Welcome to framed!¶
Contents:
Installation¶
framed requires Python 2.7, which is available for all major operating systems. We recommend the Anaconda python distribution.
framed can be easily installed using pip:
pip install framed
Dependencies (automatically installed):
- libsbml (import/export of models in SBML format)
- sympy (parsing GPR associations)
- scipy (kinetic modeling)
- matplotlib (plotting methods)
Additional dependences (not automatically installed):
- seaborn (for some types of plots)
For constraint-based modeling you will need at least one solver installed. framed currently supports:
- Gurobi
- CPLEX
Getting started¶
Loading models¶
framed supports different kinds of metabolic models. In any case, loading a model is quite simple.
For constraint-based (cobra) models:
from framed import load_cbmodel
model = load_cbmodel('my_model.xml')
Note that different people have been using different modeling conventions to store constraint-based models in SBML format. framed handles this problem using flavors.
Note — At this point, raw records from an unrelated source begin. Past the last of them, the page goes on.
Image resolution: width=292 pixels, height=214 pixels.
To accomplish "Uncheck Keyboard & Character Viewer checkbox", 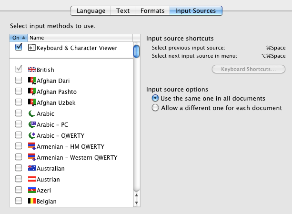I will [x=19, y=47].
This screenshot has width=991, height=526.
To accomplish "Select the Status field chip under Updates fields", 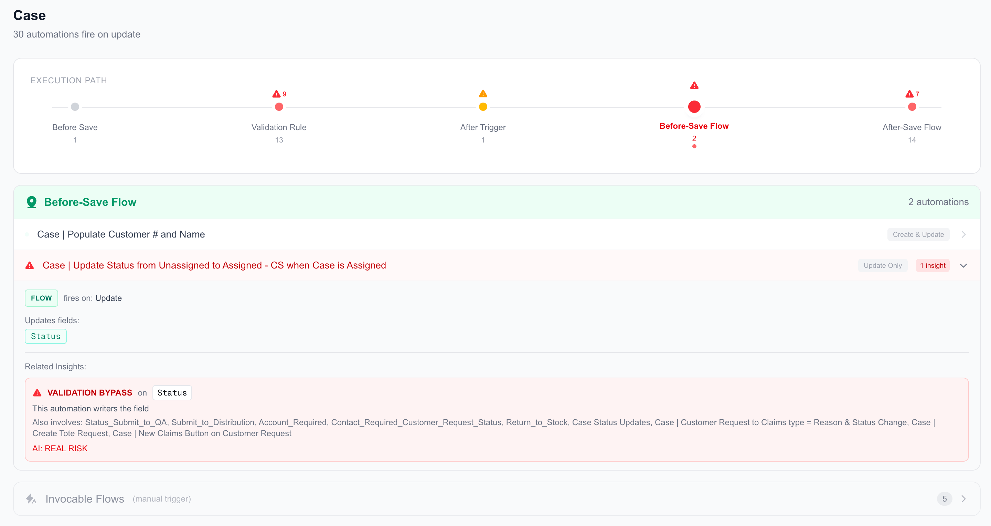I will (45, 336).
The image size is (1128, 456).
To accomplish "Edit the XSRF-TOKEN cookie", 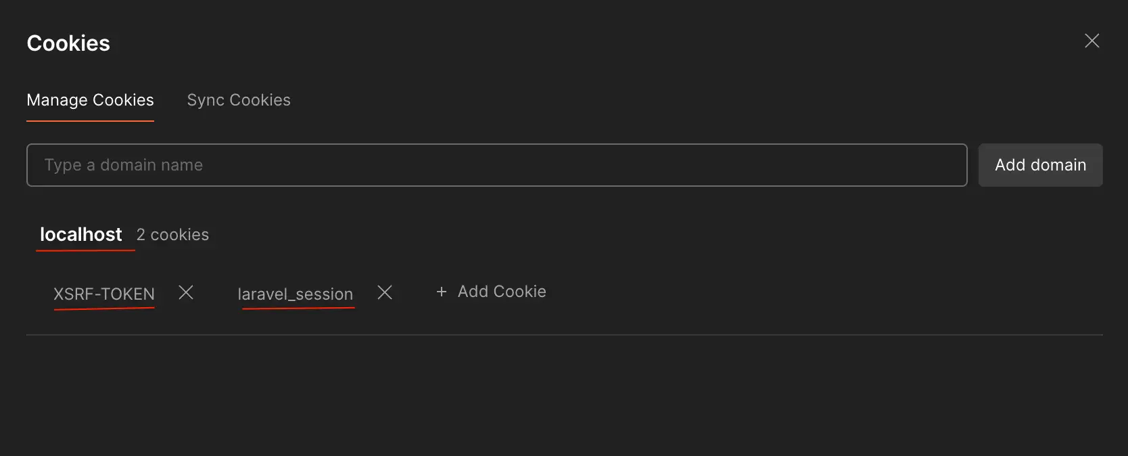I will (103, 294).
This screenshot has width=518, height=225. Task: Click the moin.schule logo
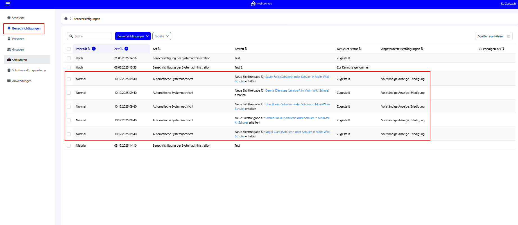tap(261, 4)
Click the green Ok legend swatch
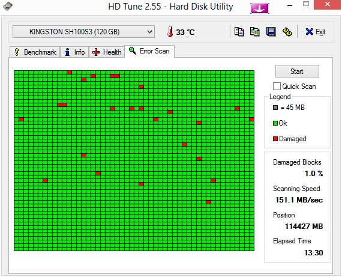This screenshot has height=277, width=342. click(x=275, y=123)
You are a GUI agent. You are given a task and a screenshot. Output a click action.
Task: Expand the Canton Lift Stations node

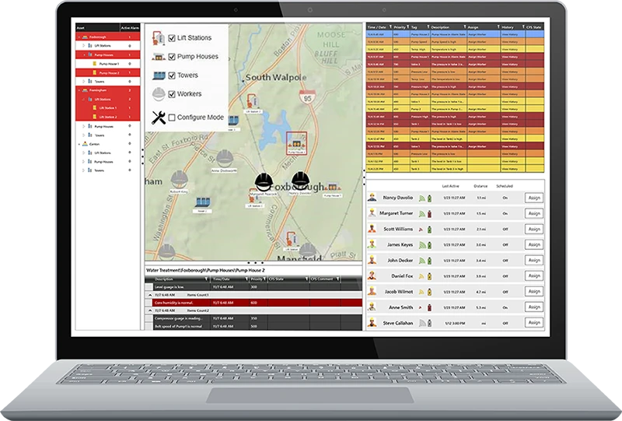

We currently support two flavors:
- cobra: This is the format adopted by the cobra toolbox.
- fbc2: This is the new fbc2 extension for SBML.
If can optionally specify the flavor of the model you are loading and framed will automatically apply a set of rules to improve compatibility (for example, removing boundary metabolites):
model = load_cbmodel('my_model.xml', flavor='fbc2')
For kinetic models:
from framed import load_odemodel
model = load_odemodel('my_model.xml')
Saving models¶
If you apply any kind of changes to a model, you can easily save your model as follows:
from framed import save_sbml_model
save_sbml_model(model, 'my_output_file.xml')
For constraint-based models you can also specify a specific flavor (this is useful for converting between different flavors):
save_sbml_model(model, 'my_output_file.xml', flavor='cobra')
Human readable format¶
Additionally, framed introduces a new shorthand notation for import/export of models in an human-readable format
(You can see this format by typing print model).
from framed import read_cbmodel_from_file, write_model_to_file
model = read_cbmodel_from_file('my_file.txt')
write_model_to_file(model, 'my_new_file.txt')
Note: This format is not yet available for kinetic models.
Model manipulation¶
Once you load a model you can easily access the model’s attributes perform different kinds of operations using the model object. Note that some operations might be specific to constraint-based or kinetic models.
You can quickly look at your model by printing it:
print model
R_ACALD: M_acald_c + M_coa_c + M_nad_c <-> M_accoa_c + M_h_c + M_nadh_c
R_ACALDt: M_acald_e <-> M_acald_c
R_ACKr: M_ac_c + M_atp_c <-> M_actp_c + M_adp_c
R_ACONTa: M_cit_c <-> M_acon_C_c + M_h2o_c
R_ACONTb: M_acon_C_c + M_h2o_c <-> M_icit_c
(...)
You can also inspect particular metabolites and reactions.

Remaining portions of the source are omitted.